モーターサイクルのサスペンションは主に2つの必須の任務があります。凹凸路面や荒地からの負荷に敏感に反応すること、それと、衝撃からシャーシを守ることです。これは、特にライダーと荷物の荷重がバイクにかかるゼロ位置部分に当てはまり、スプリング移動量の3分の1ほどがこれに使われています。その一方で、サスペンションとダンピングは、急加速中に強く反応する必要があり、起伏のある地形や極端に凸凹が多い路面を走る場合も含まれます。また、スプリングの移動が実質的に限界のときに、スプリング部品に衝撃が加わるようなことは回避しなければなりません。プログレッシブサスペンションとダンピングがこれを回避します。

プログレッシブスプリングを採用したBMW Motorradは、徐々に巻かれるスプリングと斜めにリンクしたスプリングストラットをパラレバーに使用することで、この要件に対応しています。スプリングプリロードは、ライダーの体重、タンデムや荷物があるときなど、そのときの条件に合わせて、マルチファンクションモニターで確認しながら設定できます。油圧システムを使用しているため、何度でも設定できます。

プログレッシブスプリングストラットにも、ダンピングシステムが備わっており、減衰力があり、コンプレッション側(圧側)のダンピング時に、圧力が上がります。バイクの種類や用途に応じて、コンプレッション側とリバウンド側を調整する減衰力曲線を可能にします。例えば、コンプレッション側は100%以上に上げて、リバウンド側を50%上げることができます。

BMW Motorradの特許技術であるこのダンピングシステムは、従来のシステムとは機能面において、大きく異なります。
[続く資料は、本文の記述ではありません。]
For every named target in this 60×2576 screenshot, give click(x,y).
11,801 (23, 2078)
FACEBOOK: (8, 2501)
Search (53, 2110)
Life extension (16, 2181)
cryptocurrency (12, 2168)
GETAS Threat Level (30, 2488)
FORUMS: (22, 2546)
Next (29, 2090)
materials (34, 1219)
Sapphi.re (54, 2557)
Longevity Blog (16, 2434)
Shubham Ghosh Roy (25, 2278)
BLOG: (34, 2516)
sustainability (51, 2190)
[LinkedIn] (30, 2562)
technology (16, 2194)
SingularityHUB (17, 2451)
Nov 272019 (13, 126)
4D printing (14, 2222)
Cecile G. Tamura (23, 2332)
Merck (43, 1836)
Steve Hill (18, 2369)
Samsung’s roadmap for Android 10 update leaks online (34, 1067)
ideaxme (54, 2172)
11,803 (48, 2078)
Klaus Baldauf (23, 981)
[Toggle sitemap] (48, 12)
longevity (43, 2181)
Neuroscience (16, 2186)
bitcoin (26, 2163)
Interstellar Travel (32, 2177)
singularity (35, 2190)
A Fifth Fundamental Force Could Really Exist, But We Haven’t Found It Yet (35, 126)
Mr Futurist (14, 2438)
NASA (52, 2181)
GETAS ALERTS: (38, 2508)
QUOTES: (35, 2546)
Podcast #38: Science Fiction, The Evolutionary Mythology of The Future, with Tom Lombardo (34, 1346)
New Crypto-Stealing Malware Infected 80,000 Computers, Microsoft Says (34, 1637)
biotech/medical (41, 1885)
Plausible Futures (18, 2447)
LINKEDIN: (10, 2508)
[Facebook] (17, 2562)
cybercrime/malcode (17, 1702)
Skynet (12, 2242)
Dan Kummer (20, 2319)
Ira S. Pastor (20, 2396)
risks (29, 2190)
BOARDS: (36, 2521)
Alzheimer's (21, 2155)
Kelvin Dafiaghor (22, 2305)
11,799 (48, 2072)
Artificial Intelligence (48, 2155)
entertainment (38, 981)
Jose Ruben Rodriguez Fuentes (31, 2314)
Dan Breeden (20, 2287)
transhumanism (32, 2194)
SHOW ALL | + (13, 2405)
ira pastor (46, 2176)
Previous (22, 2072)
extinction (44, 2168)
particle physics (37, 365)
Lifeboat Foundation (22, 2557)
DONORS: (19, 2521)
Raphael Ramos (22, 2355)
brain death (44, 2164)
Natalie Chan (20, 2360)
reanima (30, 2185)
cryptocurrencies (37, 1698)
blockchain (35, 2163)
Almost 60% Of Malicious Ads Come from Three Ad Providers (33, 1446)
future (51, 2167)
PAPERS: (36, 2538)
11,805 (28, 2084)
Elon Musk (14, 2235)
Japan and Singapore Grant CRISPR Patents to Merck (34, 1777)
ダンパーシステムのメインピストンに並行している補助ピストンが、空洞ピストンロッドの内側に作用し付加的なダンピングシステムの機能を果たします。プログレッシブスプリングストラットでも、プログレッシブダンピングなしのスプリングストラットでも、リバウンド側をライダーの好みのライディングスタイルやオンロードまたはオフロードでの用途に合わせて調整することができます。